**What this exercise asks**
1. In the discrete mathematics course description, what is used as the example for O(f) notation?
2. Carry on the discrete mathematics course description from its final line.

**Document passage**
%%

This course is a brief introduction to discrete mathematics. It
covers core elements of the subject to make the
Data Structures and Algorithms
course accessible to people who have not seen any
significant discrete mathematics before.
In particular, it covers topics which are covered in Part IA
which are useful for the Data Structures and Algorithms course.
Lectures
Common mathematical notation.
Sets, tuples, functions.
Relations (e.g. telephone directory) and Graphs (e.g. air routes).
Induction.
Combinations and permutations.
O(f) notation, sorting as example.
Objectives
At the end of the course students should
be familiar with the mathematical notation used in several areas of
discrete mathematics
be able to find O(f) notation representations of the
growth rates of functions defined by certain recurrence relations
be able to construct mathematical proofs involving induction
be familiar with set notation and how to reason about sets and
relations over sets
Recommended books
For many people the best advice is simply to read the books in the
Data Structures and Algorithms course. The
book
Lipschutz, S. (1976). Schaum's outline of theory and problems of discrete mathematics. McGraw-Hill.

%%

**Record excerpts**

%%

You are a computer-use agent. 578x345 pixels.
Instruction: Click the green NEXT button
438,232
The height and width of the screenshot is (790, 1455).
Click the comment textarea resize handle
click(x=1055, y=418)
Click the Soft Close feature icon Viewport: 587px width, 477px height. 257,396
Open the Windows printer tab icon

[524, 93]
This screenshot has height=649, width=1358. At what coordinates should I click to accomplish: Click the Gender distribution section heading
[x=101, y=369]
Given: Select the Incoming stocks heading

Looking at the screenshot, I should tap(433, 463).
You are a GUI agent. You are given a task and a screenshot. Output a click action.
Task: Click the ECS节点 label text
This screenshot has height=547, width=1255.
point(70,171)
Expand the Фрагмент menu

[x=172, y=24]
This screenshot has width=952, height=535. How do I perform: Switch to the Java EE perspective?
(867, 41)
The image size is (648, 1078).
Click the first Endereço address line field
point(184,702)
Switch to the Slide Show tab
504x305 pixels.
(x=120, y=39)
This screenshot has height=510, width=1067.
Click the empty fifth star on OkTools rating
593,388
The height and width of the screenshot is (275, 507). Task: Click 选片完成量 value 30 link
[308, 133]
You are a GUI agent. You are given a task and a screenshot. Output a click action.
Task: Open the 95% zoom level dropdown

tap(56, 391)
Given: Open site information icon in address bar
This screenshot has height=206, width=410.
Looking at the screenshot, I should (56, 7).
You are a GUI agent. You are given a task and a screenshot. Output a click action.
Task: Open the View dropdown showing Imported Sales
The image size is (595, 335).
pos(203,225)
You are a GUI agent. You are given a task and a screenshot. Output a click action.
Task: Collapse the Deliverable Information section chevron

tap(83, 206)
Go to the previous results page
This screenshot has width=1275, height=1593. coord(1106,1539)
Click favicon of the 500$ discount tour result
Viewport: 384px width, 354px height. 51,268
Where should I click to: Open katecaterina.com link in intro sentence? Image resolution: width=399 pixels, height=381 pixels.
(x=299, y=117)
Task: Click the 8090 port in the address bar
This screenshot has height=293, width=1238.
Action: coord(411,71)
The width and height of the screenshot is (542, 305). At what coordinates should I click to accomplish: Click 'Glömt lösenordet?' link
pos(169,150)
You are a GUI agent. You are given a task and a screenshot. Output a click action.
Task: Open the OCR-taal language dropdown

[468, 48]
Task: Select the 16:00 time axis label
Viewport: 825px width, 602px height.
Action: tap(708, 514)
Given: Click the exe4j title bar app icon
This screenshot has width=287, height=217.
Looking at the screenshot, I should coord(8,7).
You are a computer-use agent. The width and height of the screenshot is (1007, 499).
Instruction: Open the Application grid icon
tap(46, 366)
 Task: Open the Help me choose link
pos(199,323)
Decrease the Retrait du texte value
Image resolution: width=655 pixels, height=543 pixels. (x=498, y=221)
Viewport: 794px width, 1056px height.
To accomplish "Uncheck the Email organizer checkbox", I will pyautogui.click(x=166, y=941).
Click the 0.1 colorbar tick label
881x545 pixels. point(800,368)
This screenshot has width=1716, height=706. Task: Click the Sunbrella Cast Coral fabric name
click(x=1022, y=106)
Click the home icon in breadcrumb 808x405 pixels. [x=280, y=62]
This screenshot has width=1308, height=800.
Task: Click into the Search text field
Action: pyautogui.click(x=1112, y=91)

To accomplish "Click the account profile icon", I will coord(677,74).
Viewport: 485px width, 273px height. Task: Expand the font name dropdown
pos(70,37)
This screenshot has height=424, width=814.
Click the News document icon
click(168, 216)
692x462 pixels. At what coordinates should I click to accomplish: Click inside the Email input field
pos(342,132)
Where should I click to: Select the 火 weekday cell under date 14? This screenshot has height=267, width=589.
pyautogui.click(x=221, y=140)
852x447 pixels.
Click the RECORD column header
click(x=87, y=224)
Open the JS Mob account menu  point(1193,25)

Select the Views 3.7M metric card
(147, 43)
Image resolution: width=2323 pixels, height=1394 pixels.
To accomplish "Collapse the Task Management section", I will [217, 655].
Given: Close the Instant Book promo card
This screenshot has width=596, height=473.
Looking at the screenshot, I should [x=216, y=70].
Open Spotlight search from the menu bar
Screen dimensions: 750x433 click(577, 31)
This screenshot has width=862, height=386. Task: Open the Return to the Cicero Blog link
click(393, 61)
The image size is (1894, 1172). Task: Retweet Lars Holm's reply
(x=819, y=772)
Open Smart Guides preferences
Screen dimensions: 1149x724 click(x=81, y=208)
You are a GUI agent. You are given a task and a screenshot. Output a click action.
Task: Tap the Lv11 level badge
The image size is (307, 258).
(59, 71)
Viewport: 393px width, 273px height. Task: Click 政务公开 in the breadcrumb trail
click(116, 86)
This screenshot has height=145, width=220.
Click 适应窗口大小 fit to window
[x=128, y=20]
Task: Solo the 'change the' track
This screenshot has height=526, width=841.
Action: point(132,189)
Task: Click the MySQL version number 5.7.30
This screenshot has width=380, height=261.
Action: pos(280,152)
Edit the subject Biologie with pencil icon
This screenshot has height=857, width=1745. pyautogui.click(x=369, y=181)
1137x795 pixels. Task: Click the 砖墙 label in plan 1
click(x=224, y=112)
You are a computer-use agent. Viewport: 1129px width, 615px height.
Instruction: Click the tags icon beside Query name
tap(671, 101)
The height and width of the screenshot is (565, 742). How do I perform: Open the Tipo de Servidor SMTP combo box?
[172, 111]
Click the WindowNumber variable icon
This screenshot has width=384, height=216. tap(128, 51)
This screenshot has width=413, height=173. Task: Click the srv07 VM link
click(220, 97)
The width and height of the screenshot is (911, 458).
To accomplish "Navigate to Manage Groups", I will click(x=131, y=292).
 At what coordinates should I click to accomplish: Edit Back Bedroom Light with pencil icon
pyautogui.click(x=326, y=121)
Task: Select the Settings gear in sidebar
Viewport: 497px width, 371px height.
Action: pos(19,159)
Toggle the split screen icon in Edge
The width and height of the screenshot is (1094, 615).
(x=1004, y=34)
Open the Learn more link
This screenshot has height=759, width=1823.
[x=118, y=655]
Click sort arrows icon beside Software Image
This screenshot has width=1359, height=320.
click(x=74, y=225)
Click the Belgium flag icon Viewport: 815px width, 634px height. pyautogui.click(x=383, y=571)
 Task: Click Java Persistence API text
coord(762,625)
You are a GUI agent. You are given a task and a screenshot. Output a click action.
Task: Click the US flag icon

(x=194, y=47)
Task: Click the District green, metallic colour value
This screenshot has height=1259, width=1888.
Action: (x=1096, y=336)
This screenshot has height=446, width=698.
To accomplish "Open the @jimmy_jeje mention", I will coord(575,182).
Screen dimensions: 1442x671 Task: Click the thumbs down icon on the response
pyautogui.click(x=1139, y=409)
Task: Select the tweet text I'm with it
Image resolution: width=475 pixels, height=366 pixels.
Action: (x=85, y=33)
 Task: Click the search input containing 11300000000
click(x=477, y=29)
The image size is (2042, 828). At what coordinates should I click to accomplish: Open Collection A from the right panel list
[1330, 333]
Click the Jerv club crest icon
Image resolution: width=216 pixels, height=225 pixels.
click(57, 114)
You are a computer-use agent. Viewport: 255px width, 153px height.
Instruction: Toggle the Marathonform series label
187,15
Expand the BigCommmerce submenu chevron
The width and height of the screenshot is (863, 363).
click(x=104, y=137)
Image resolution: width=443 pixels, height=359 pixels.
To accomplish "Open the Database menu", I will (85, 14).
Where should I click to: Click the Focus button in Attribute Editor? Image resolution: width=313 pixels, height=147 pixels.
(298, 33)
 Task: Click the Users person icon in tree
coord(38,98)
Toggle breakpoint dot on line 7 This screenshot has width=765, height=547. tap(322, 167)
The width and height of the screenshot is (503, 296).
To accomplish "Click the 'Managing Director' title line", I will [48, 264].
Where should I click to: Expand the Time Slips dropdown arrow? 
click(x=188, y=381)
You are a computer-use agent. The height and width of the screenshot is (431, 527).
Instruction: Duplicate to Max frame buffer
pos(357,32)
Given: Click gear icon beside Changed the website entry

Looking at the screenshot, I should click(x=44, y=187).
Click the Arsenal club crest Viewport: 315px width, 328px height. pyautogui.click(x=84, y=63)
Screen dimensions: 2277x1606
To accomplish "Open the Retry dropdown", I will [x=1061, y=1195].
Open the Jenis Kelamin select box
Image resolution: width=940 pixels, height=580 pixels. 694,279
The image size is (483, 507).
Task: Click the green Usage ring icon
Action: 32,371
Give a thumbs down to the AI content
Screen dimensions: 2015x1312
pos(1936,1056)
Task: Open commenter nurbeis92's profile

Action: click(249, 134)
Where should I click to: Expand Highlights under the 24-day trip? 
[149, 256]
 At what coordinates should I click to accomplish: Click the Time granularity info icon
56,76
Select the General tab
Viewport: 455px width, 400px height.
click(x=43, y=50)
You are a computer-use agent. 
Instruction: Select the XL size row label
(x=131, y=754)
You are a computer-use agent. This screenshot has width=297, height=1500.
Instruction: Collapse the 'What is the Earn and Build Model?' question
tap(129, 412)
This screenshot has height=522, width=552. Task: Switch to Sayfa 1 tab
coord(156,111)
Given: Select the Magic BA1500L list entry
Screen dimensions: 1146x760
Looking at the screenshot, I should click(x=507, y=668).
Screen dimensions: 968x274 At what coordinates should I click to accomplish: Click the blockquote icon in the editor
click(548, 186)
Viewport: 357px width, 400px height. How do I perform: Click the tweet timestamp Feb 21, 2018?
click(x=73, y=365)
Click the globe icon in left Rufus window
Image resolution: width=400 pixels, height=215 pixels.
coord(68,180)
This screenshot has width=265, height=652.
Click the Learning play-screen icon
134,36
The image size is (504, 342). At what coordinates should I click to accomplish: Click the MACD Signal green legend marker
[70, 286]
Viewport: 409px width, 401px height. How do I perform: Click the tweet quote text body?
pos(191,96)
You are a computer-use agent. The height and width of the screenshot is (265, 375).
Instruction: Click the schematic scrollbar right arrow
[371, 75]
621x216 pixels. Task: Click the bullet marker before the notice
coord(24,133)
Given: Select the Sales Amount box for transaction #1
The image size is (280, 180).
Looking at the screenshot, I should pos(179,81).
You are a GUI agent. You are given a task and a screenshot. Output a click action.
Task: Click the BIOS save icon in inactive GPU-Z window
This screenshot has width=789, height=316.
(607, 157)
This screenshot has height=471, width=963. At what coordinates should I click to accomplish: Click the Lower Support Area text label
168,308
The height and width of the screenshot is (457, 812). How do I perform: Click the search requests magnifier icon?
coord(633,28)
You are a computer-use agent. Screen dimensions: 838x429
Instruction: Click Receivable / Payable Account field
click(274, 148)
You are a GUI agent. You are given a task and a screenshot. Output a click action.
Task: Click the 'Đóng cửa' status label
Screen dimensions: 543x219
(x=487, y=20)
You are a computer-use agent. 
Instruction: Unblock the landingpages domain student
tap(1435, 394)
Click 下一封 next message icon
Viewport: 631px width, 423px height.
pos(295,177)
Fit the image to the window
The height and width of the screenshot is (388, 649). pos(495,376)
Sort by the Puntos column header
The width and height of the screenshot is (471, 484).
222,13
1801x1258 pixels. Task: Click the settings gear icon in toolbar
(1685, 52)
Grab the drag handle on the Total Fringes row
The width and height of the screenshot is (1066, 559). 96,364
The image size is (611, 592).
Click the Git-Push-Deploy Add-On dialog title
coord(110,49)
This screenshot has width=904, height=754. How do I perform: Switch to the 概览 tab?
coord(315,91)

%%

**Results**
1. Sorting.

2.
has a good ``solved problems'' approach which may be useful for students
who have not seen discrete mathematics before.
Those who would like to know much more about discrete mathematics
can try:
Stanat, D.F. & McAllister, D.F. (1977). Discrete mathematics in
computer science. Prentice-Hall.
Mattson, H.F. Jr (1993). Discrete mathematics with applications.
Wiley.
Skvarcius, R. & Robinson, W.B. (1986). Discrete mathematics with
computer science applications. Benjamin/Cummings.
Graham, R.L., Knuth, D.E. & Patashnik, O. (1989). Concrete
mathematics. Addison-Wesley.